The Q&A period began with one guy in the audience saying he could not help thinking of Andrew Solomon’s brilliant book Far from the Tree and Thomas Nagel’s “What Is It Like to Be a Bat?” and adding, can these books help us expand our circles of compassion as Peter Singer suggests we should. Donaldson flinched at hearing Singer’s name and said she is not in favor of instrumentalizing literature like they do in the Medical Humanities. Savarese said we should ask of people, “Do they want to be in the circle?” Bérubé elaborated, “Sometimes when someone says, ‘You think you know, but you don’t know,’ you should just leave the room.” Mahoney opined that we do need to listen to other voices, and cited the classic Amanda Baggs video in which she explains how she perceives language as exemplary of the sort of thing we should be listening to.


Another questioner asked, “Are we all Sheppard Lee? Our bodies and characters do change, in ways that are inextricably tied together, throughout our lives.” A third asked, “How do graphic narratives of mental disability differ from the kinds that address other disabilities?” Donaldson talked a little about how interior states and things usually hidden get graphically displayed. A questioner remarked, “I’m working on Joanne Greenberg, whose novels cover all of the issues the panel has mentioned” and went on to articulate the correspondences between each of the talks and a different Greenberg novel. It didn’t seem to be a question, exactly. But at the end, she remarked, “Levinas said ethics is founded on the recognition of the vulnerability of the other,” which is useful to know.

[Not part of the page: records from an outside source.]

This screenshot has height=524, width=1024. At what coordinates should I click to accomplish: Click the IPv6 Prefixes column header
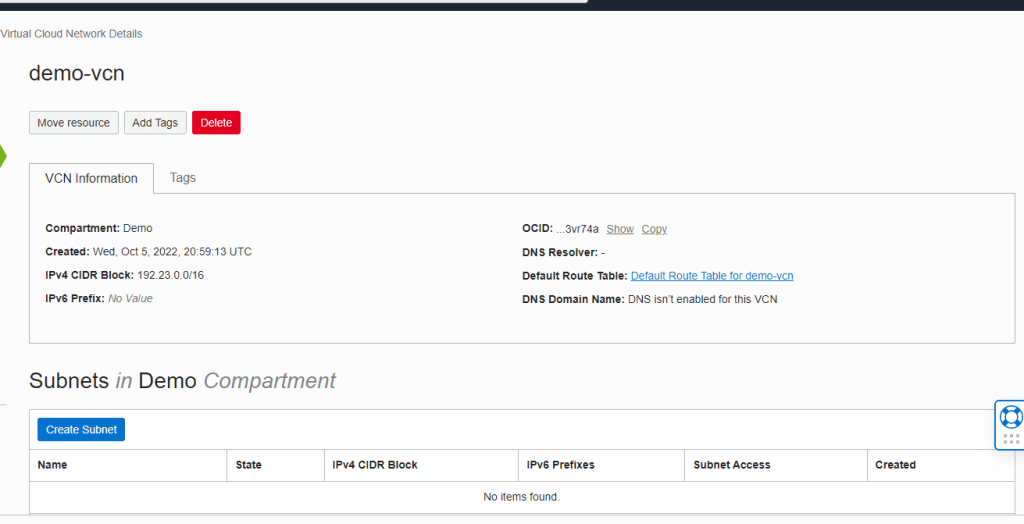click(x=561, y=465)
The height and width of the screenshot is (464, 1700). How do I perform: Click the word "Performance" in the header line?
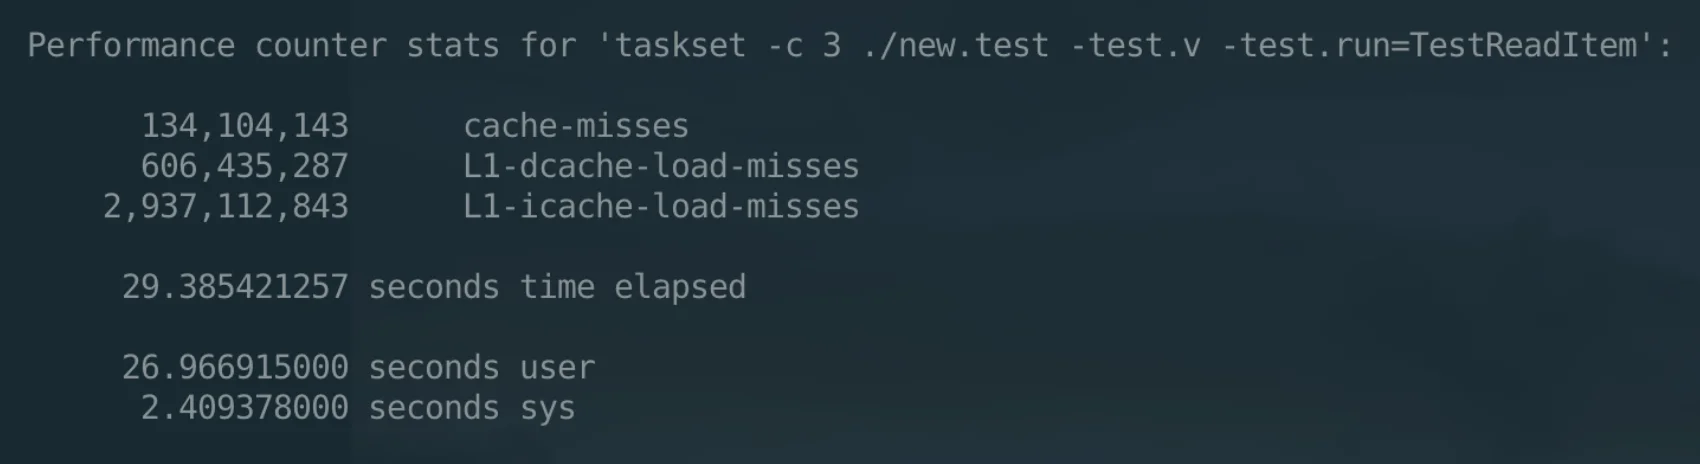[x=131, y=46]
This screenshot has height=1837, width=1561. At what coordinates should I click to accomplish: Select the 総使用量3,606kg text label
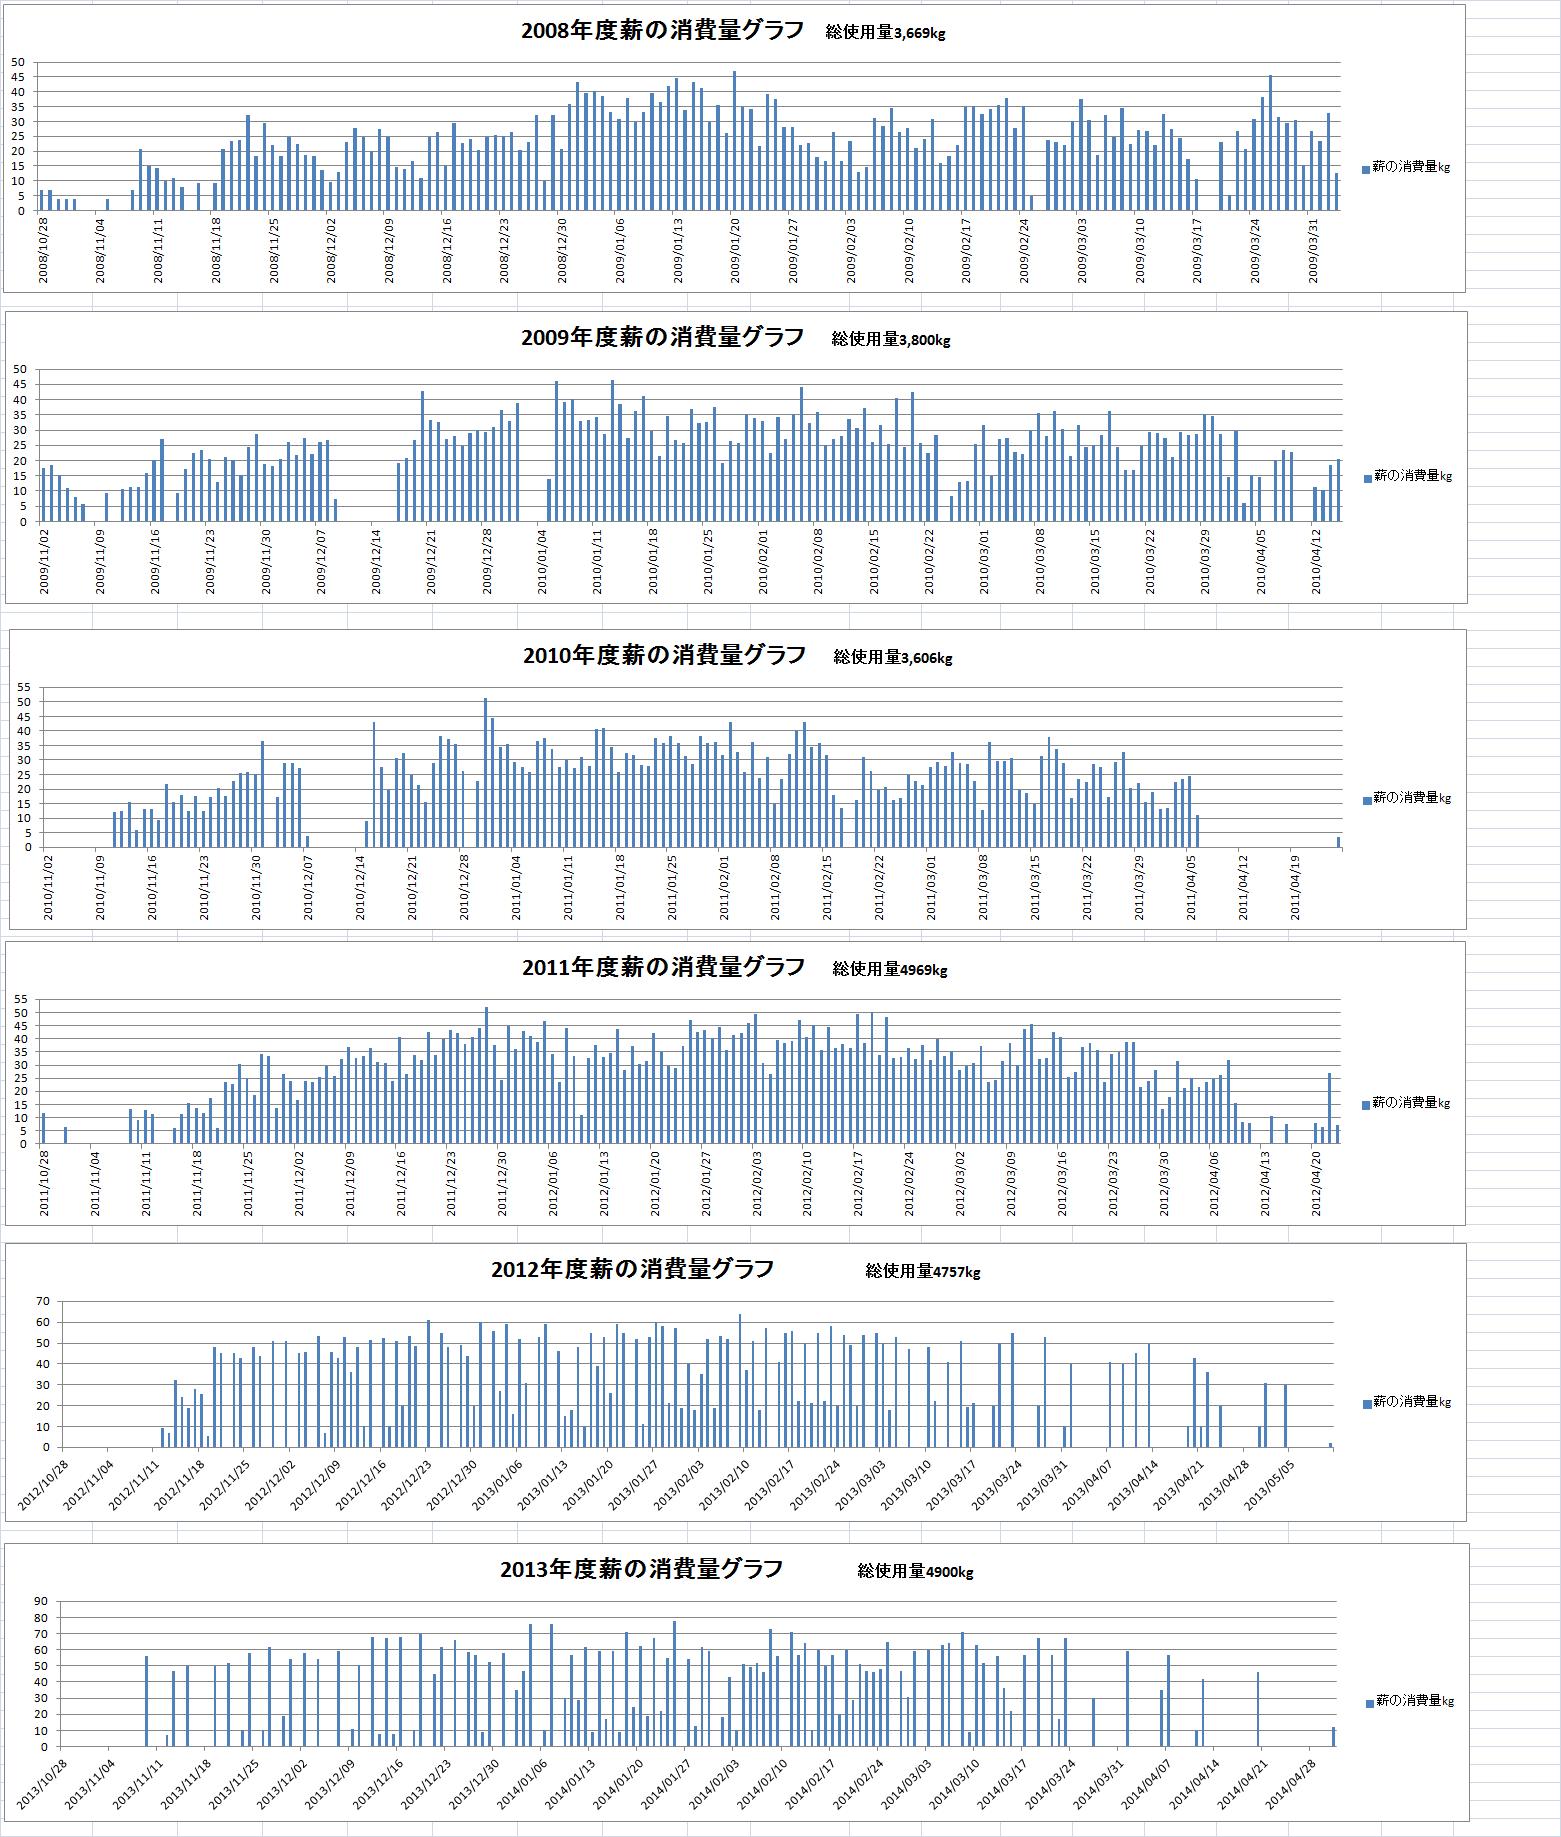[x=892, y=658]
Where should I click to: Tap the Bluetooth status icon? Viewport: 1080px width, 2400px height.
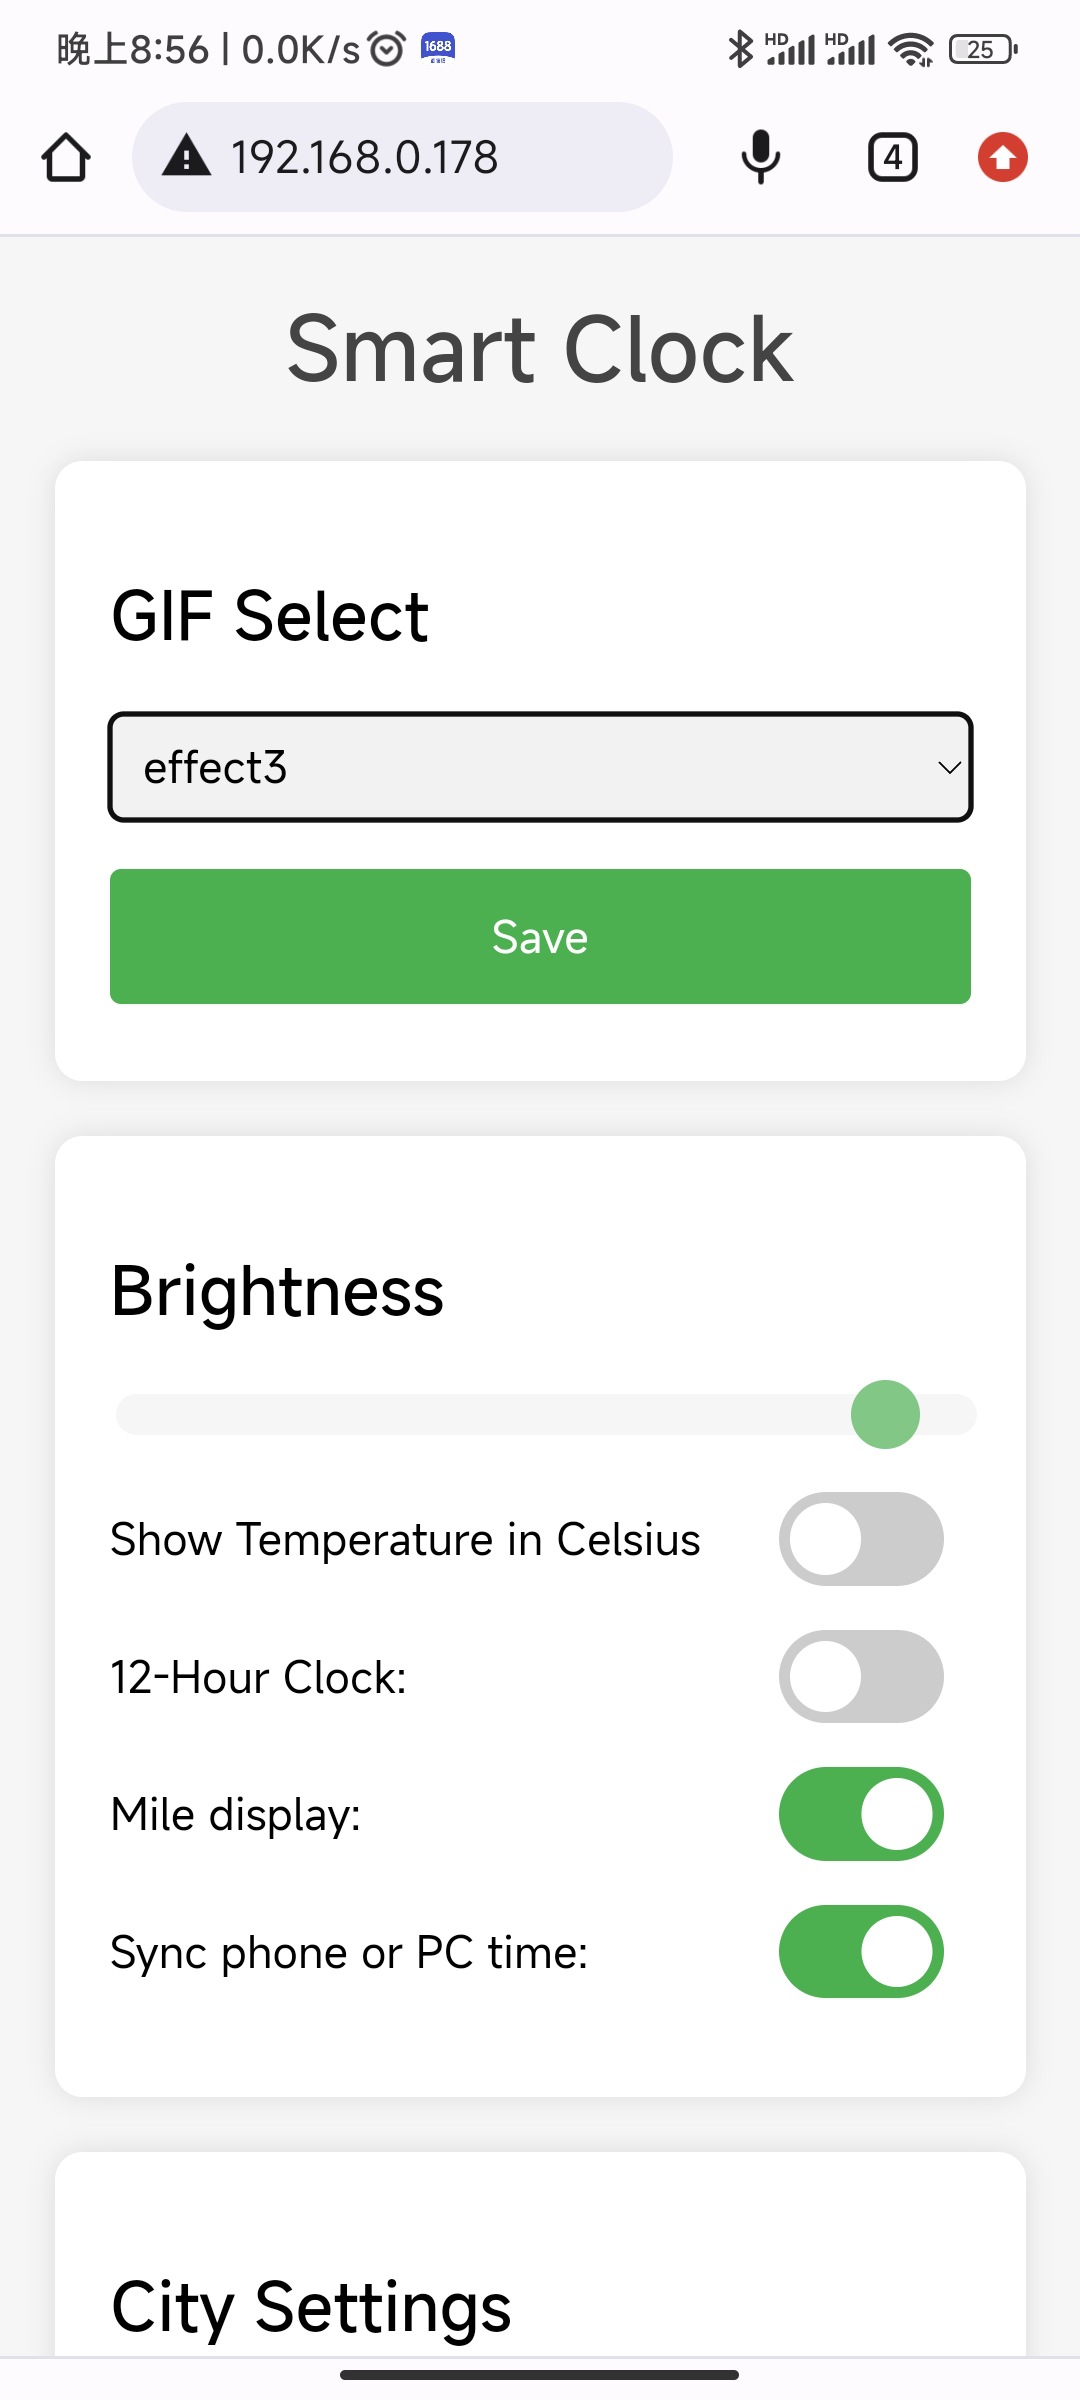740,49
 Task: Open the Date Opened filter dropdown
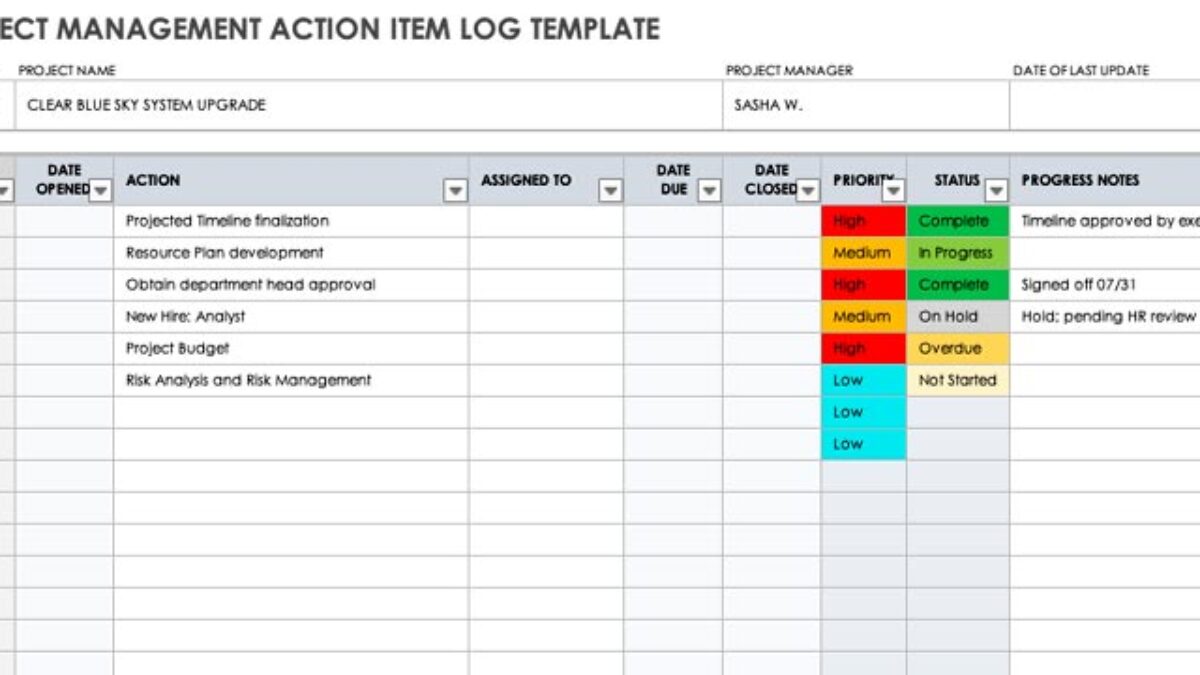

I don’t want to give away the climax of the discussion, as it will probably be a major point in the final chapter of Savarese’s book. Suffice it to say that Temple Grandin revealed to Savarese some information about her life that cast a completely different light on her celibacy and her attitude toward sexual relationships, which she had previously explained with a curt “I don’t think my autism would be conducive to addressing the emotional needs of a partner.” Savarese gave all the credit to the Midge Raymond story, saying that it had “created the conditions in which Temple Grandin could articulate a different view of her past/her self than she had in any previous book or interview.” An audience member responded, “We all tend to think that way, but Ralph? It might not have been the story! It might have been you!”

Afterward, I recommended that Bérubé and Donaldson read Le Guin’s “Vaster than Empires and More Slow”; and Donaldson, Savarese, and I talked about the need to dethrone empathy and the evils of Rebecca Solnit.